## Excerpted text
+ + + + +

Speaking of public executions, which I suppose are only continued on the ground of not lessening any of the popular amusements," or depriving the people of an accustomed, and let us add, depraving "sight," I think that little as Spain

is able to teach us on the subject of morals or religion, she did teach us a great lesson in the recent execution of the priest who aimed at the Queen's life. Instead of crowding to a show, and hurrying to the spectacle of his dying pangs, multitudes were seen either in the balconies that overhung the street through which he was drawn to the scaffold, or in the street itself, to fall down on their knees and pray for him as he passed, an act of mercy and Christian compassion which for once gave a glow to a public execution. This parenthesis, good reader, is worth remembering; there is matter in it to think about. Perhaps the bull-fights, with all their butcheries of man and beast, are in your mind as I am speaking of one good point in the Spanish character. Certainly the love of horrors is not altogether dead in Spain, when we find the gentlest Spanish women among the foremost to delight and feast themselves in such barbarous and bloody sports.

I suppose the natural love of horrors must be traced, in the first place, not to mere cruel curiosity but to the better root of sympathy. Whatever happens to man, especially of a painful kind, concerns man, who is born to pain. There is a sort of common property in pain, and we like to see how others go through the dark road before us. The shipwreck, with the shrieking sailor falling from the mast, and the infant washed from its mother's breast, makes us feel in imagination what the sailor and the mother felt as a reality, because we have the same nature as they, and the chord touched by them vibrates through our frame. The terrible realities of man's state, the darker, wilder, bloodier scenes, have an interest for man, as he feels himself a part of this disjointed breathing world, so woefully disjointed, in which these things happen. By nature, if not by personal act, he is connected with all the guilt and woe and suffering and tears.

+ + + + +

## Dataset content
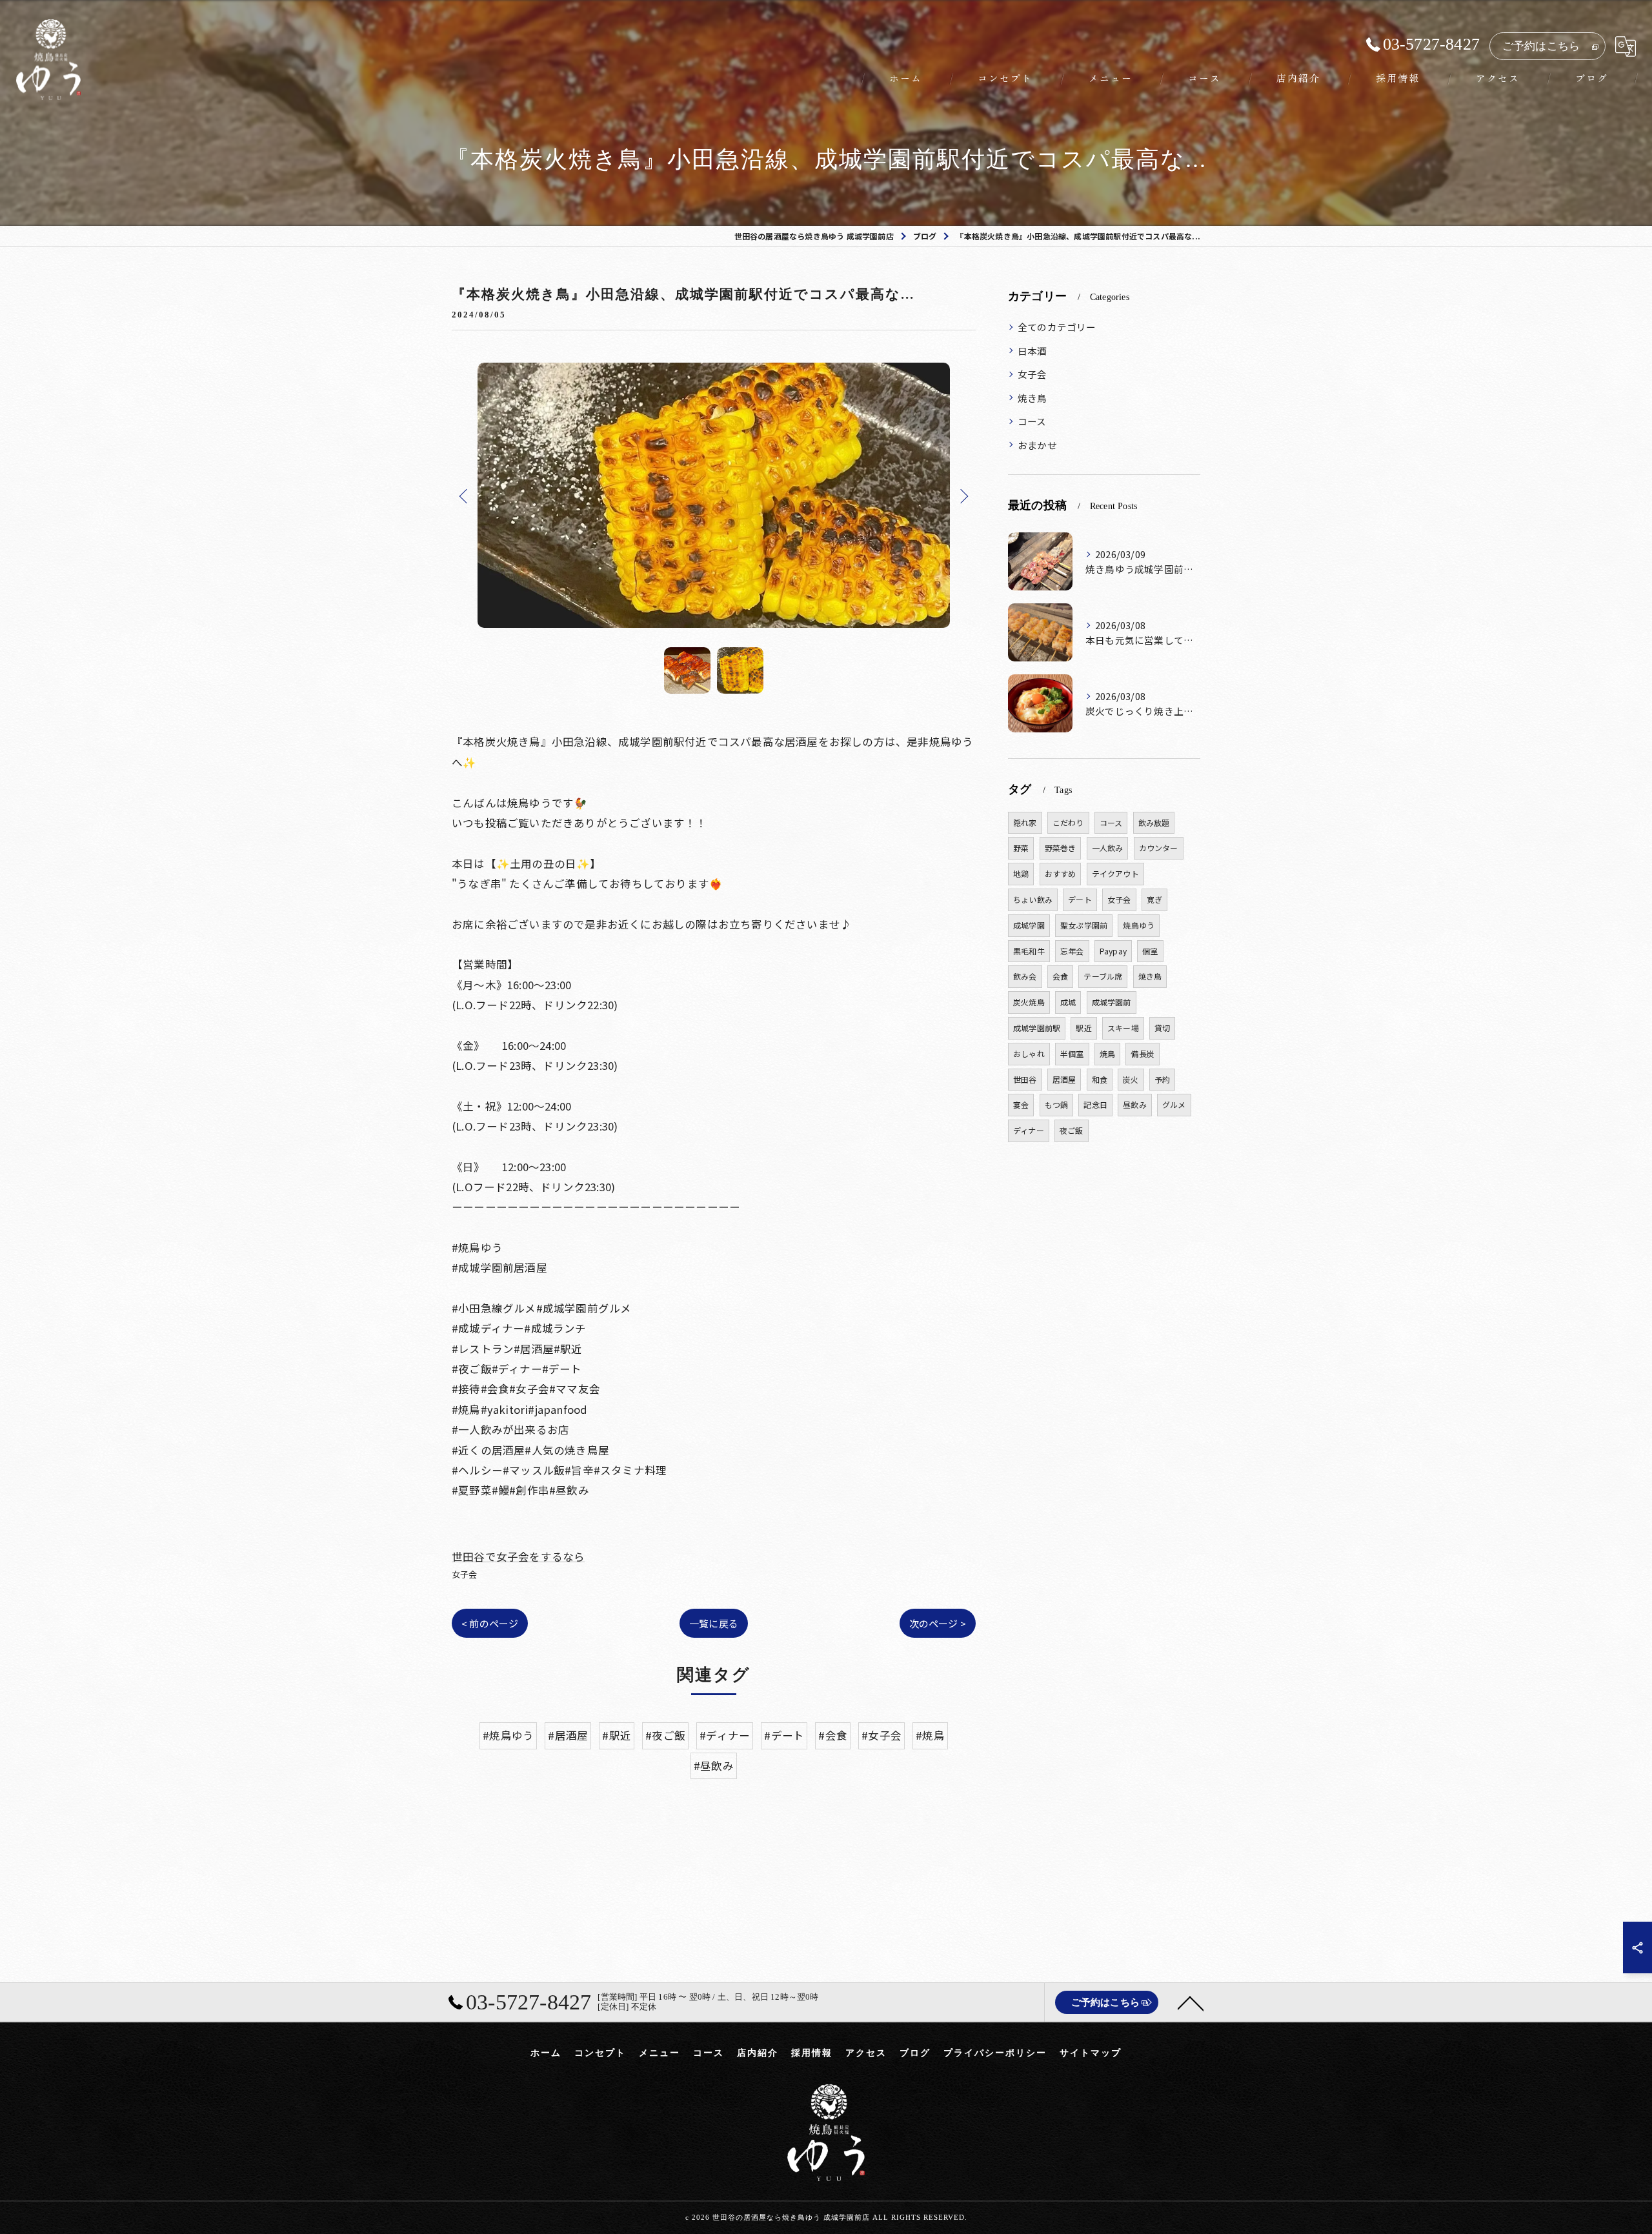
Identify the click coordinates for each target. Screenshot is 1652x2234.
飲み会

+ + + + +

## What is being asked
Resume the essay on public executions and the love of horrors above, picking up right after its last sentence.

## Answer
But without digging up the root of these matters, we see plainly that this love of the terrible, however natural, and however traceable to as good a root as sympathy, is to be restrained, because by indulgence it ends not in enlarging but in destroying sympathy; we become mere gazers and lookers on, an excited but an inactive audience; and all our pity is but froth, mere goose-skin after all, useless exclamations of horror, which do nobody any good. To be perpetually horrified on our sofas and easy chairs, to be getting perpetually clammy and chilly, and as poor folks say "all of a tremble," without any conse

quent action, without any noble endeavour to rescue sufferers or to lessen suffering, without the chance or opportunity of it, is simply to wear a set of feelings to pieces without any possible result. It is a waste of feeling. We spoil the pump by pumping up the water which all runs down where it likes; and then when the house is on fire, the pump will not act, or there is no water in the well. It is worse than useless to raise emotions merely to let them sink down again.

The same sort of objection is often brought, and with much justice, against over-much novel reading. A novel is a strong stimulant; if we take nothing but strong stimulants, we exhaust the feelings, we wear them out, we produce mere dreamy, listless, inactive minds. We live in Dreamland; we have excellent sentiments, but indifferent actions. All the world is tame unless we stalk as heroes on the boards, and to be perpetually living among heroes is to make ourselves unfit for being really useful in ordinary times.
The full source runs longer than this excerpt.